**Brano proposto**.
┄┄┄┄┄┄┄┄┄┄

La sola idea che il leader di un partito politico che ha ottenuto il 17% dei voti nelle ultime elezioni possa affermare pubblicamente che il Presidente della Repubblica deve nominare ministro colui che a lui piace, perché lui rappresenta la volontà popolare, è aberrante.

Lo ha ben spiegato Chessa in questo giornale: la nomina dei ministri è un’attribuzione del Presidente della Repubblica, che la esercita su proposta dell’esponente che lui ha incaricato di formare il Governo; tra i due ci dev’essere collaborazione, nel senso che – come del resto è sempre avvenuto – se il Presidente della Repubblica non accetta il nome proposto dall’incaricato spetterà a questi fare una seconda proposta. Punto. Alla luce di questa premessa possiamo giudicare il comportamento dei diversi soggetti coinvolti nelle vicende di queste ore.

Primo: il prof. Conte ha mostrato di non essere in grado di guidare un bel niente. Se avesse un minimo di consapevolezza del ruolo che deve svolgere il capo del Governo, non si sarebbe comportato come il mero esecutore del supposto “contratto” tra i due partiti di maggioranza. Il grande clamore attorno a questo accordo politico, che ha ben poco spessore e indica solo vagamente le linee di azione del Governo, sembra del tutto spropositato: presentarsi come suo fedele esecutore è semplicemente ridicolo, del tutto inappropriato rispetto anche ai compiti che al Presidente del Consiglio sono assegnati dalla Costituzione. Che si sia presentato da Mattarella senza una sua proposta alternativa su chi mettere a capo dell’economia italiana dimostra che la sua caratura politica è zero, e la sua preparazione in materia costituzionale altrettanto.

Secondo: l’arroganza di Salvini è insopportabile. Se questo avrebbe dovuto essere il “governo del cambiamento”, allora il cambiamento sarebbe consistito nella più sfacciata affermazione dell’asservimento delle istituzioni ai partiti politici. Questi sono delle semplici associazione private non riconosciute: in quale veste possono pensare di dettare direttamente le scelte a cui devono soggiacere le massime autorità dello Stato costituzionale? Perché hanno vinto le elezioni? Se anche fosse vero, ciò nonostante in uno Stato di diritto la politica non entra direttamente sulla scena costituzionale: forma gli organi parlamentari e suggerisce al Presidente della Repubblica il candidato alla guida del Governo, influenzerà le scelte della maggioranza e tramite i suoi parlamentari controllerà l’attività del Governo. Ma non le è concesso di imporre direttamente e prepotentemente un bel niente.

┄┄┄┄┄┄┄┄┄┄

**Righe elencate**.
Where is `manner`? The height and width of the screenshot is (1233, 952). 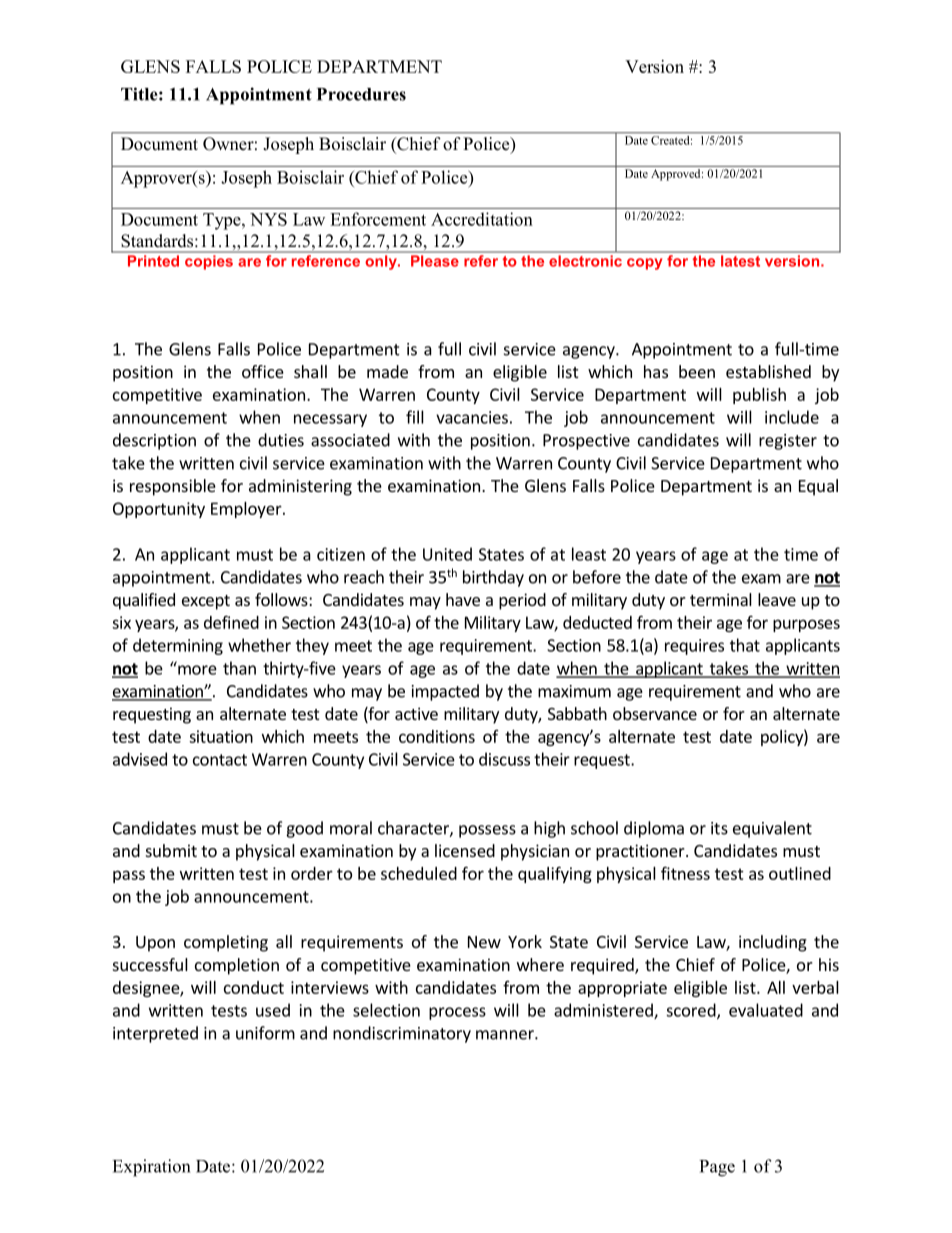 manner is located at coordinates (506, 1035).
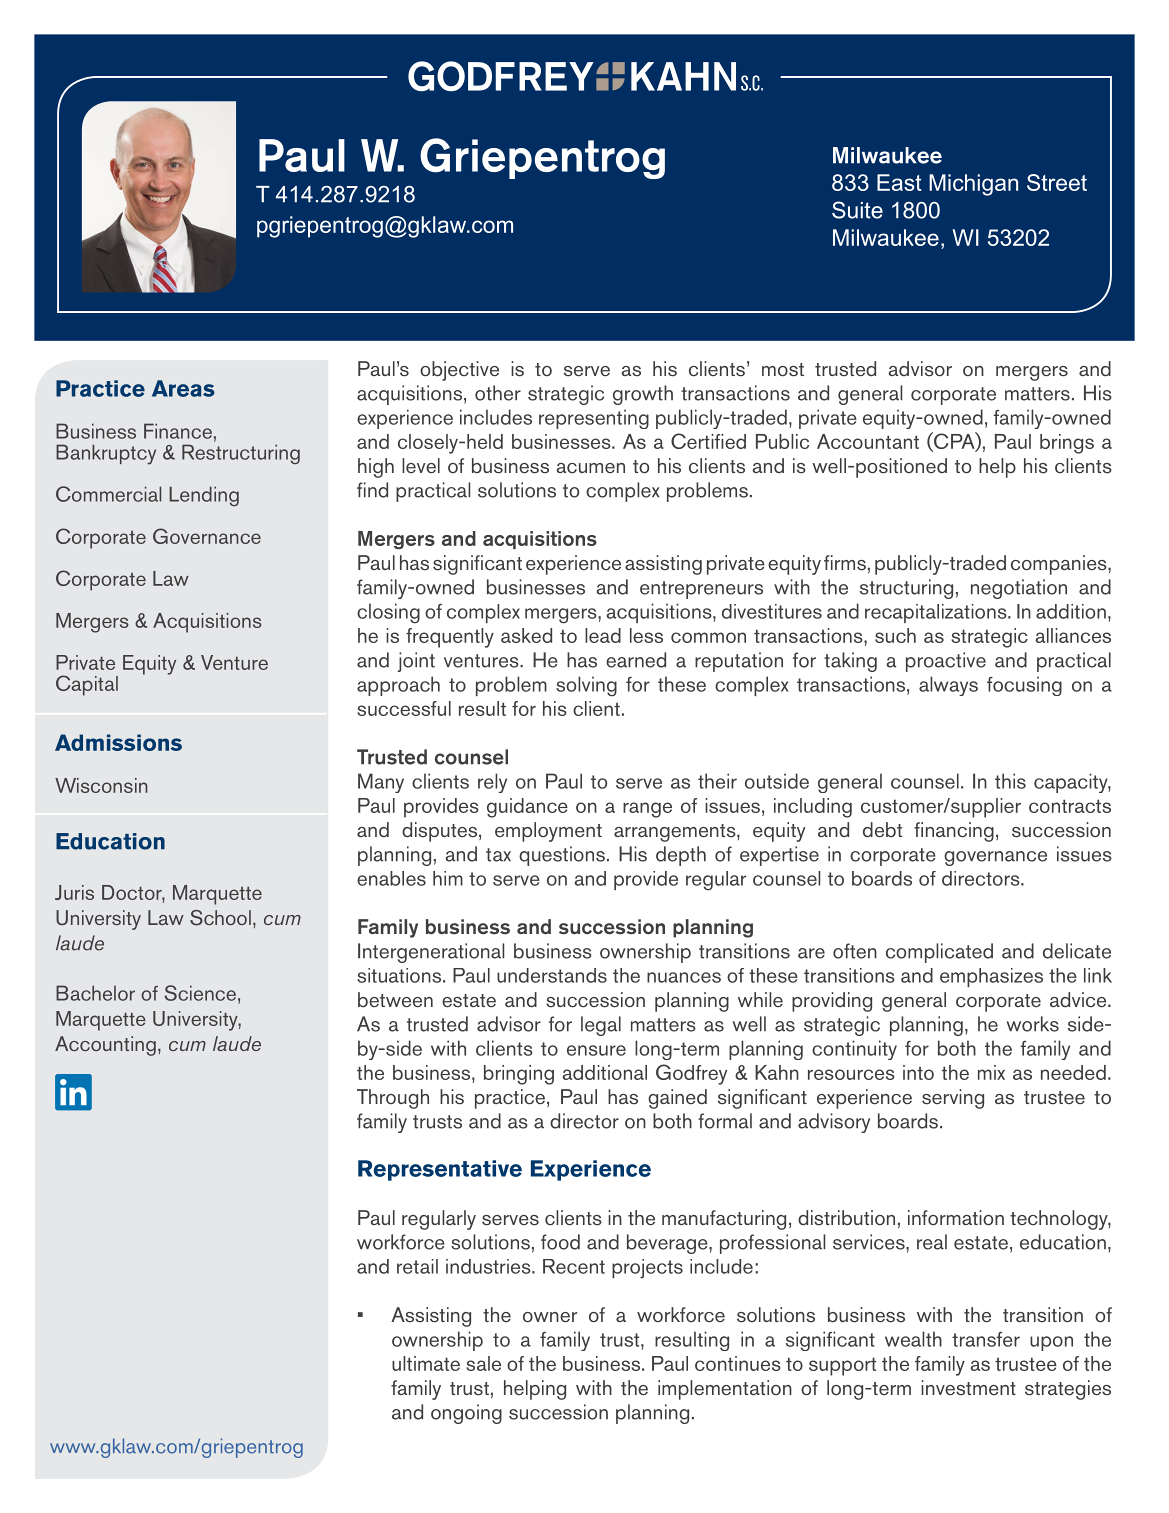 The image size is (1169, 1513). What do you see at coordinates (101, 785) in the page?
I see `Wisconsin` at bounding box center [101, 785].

┄┄┄┄┄┄┄┄┄┄

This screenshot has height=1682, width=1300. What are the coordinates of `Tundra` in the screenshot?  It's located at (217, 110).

┄┄┄┄┄┄┄┄┄┄

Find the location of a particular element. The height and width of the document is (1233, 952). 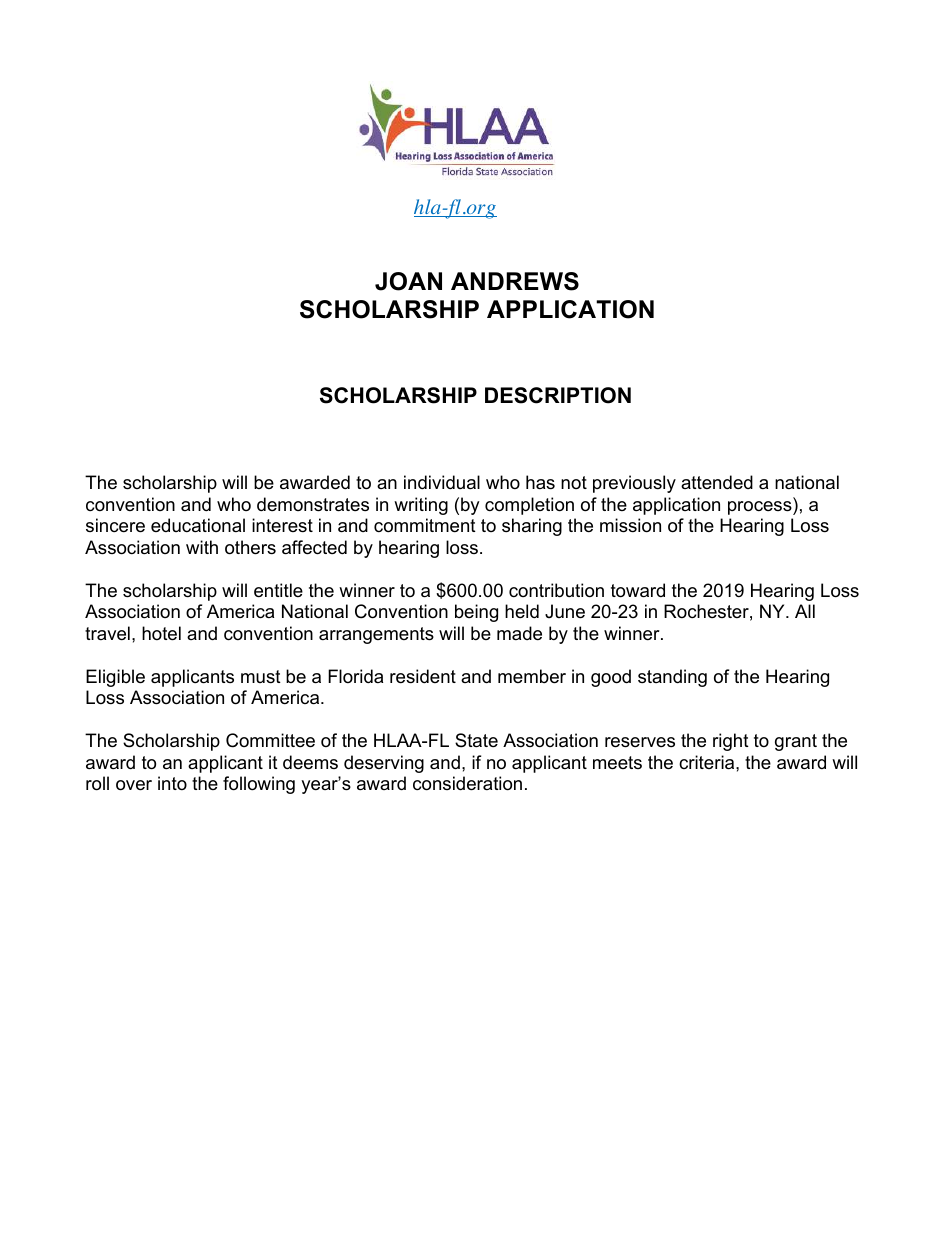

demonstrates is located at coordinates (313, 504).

┄┄┄┄┄┄┄┄┄┄

**Descrizione del compito**. Puoi riscrivere senza alcuna modifica la parte del brano che va da "Primo: il prof." fino a "materia costituzionale altrettanto." compreso? Le righe riportate sopra sono materiale a sé, distinto dal brano.

**Risposta all esercizio**.
Primo: il prof. Conte ha mostrato di non essere in grado di guidare un bel niente. Se avesse un minimo di consapevolezza del ruolo che deve svolgere il capo del Governo, non si sarebbe comportato come il mero esecutore del supposto “contratto” tra i due partiti di maggioranza. Il grande clamore attorno a questo accordo politico, che ha ben poco spessore e indica solo vagamente le linee di azione del Governo, sembra del tutto spropositato: presentarsi come suo fedele esecutore è semplicemente ridicolo, del tutto inappropriato rispetto anche ai compiti che al Presidente del Consiglio sono assegnati dalla Costituzione. Che si sia presentato da Mattarella senza una sua proposta alternativa su chi mettere a capo dell’economia italiana dimostra che la sua caratura politica è zero, e la sua preparazione in materia costituzionale altrettanto.